STATED PROBLEM – Reproduce only the items starting at the one containing "WikiReve (82, 310)" and ending at the one containing "[Article précédent : Rêve", with "Confidentialité" changed to "Vie privée" and everything else left the same.

RECORDS TO USE –
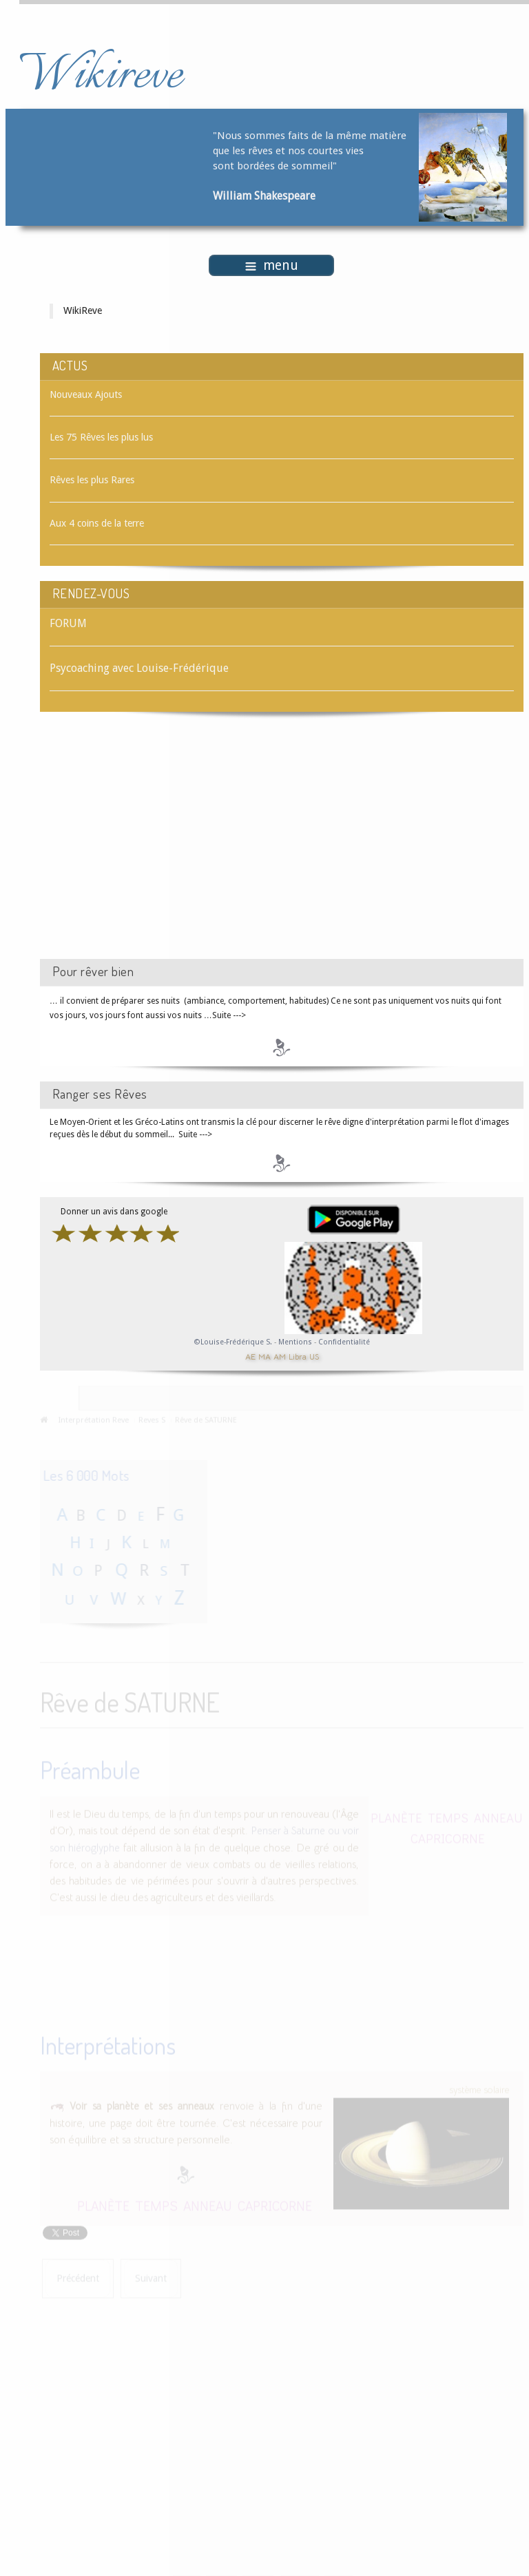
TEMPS (448, 1815)
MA (264, 1356)
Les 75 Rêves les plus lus (101, 437)
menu (271, 265)
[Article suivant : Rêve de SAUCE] (151, 2277)
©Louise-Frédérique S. (233, 1342)
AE (250, 1356)
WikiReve (82, 310)
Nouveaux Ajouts (86, 394)
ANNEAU (498, 1815)
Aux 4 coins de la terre (97, 523)
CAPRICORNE (448, 1836)
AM (279, 1356)
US (314, 1356)
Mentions (296, 1342)
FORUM (68, 623)
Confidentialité (344, 1342)
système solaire (479, 2088)
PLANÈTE (396, 1815)
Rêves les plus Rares (92, 479)
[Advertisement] (156, 847)
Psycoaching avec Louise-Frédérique (139, 668)
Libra (298, 1356)
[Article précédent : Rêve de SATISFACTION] (77, 2277)
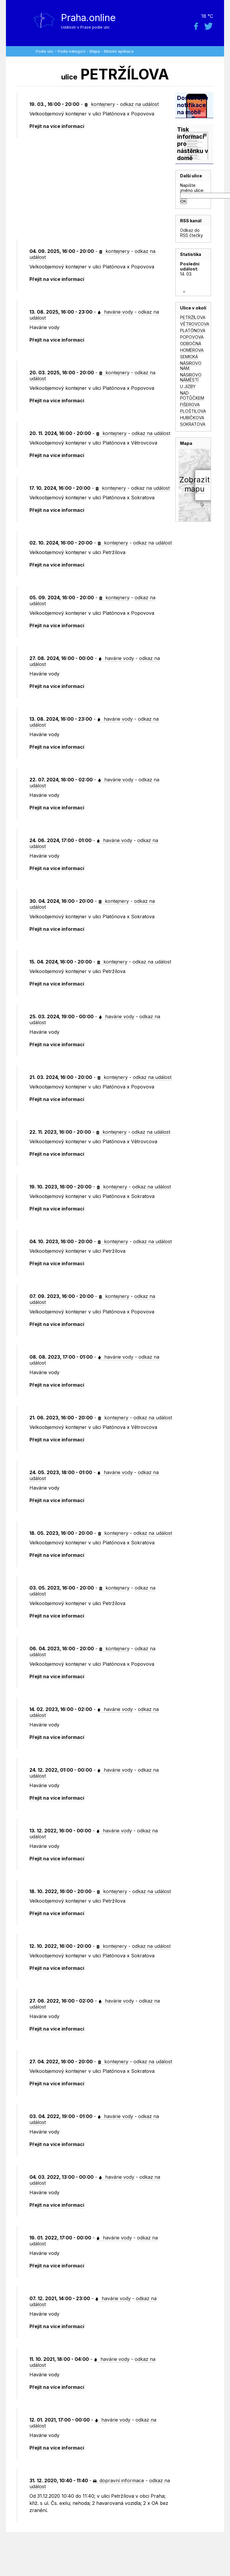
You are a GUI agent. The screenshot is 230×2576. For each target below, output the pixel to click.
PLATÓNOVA (192, 330)
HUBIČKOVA (192, 417)
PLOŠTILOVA (193, 411)
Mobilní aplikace (119, 51)
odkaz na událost (139, 104)
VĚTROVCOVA (194, 323)
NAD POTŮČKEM (192, 395)
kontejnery (99, 104)
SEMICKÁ (189, 356)
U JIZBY (188, 386)
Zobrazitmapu (194, 484)
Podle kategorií (71, 51)
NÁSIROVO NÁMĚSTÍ (190, 377)
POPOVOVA (192, 337)
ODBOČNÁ (190, 343)
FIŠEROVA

SOLUTION TO THIS EXERCISE –
WikiReve (82, 310)
Nouveaux Ajouts (86, 394)
ANNEAU (498, 1815)
Aux 4 coins de la terre (97, 523)
CAPRICORNE (448, 1836)
AM (279, 1356)
US (314, 1356)
Mentions (296, 1342)
FORUM (68, 623)
Vie privée (344, 1342)
système solaire (479, 2088)
PLANÈTE (396, 1815)
Rêves les plus Rares (92, 479)
[Advertisement] (156, 847)
Psycoaching avec Louise-Frédérique (139, 668)
Libra (298, 1356)
[Article précédent : Rêve de SATISFACTION] (77, 2277)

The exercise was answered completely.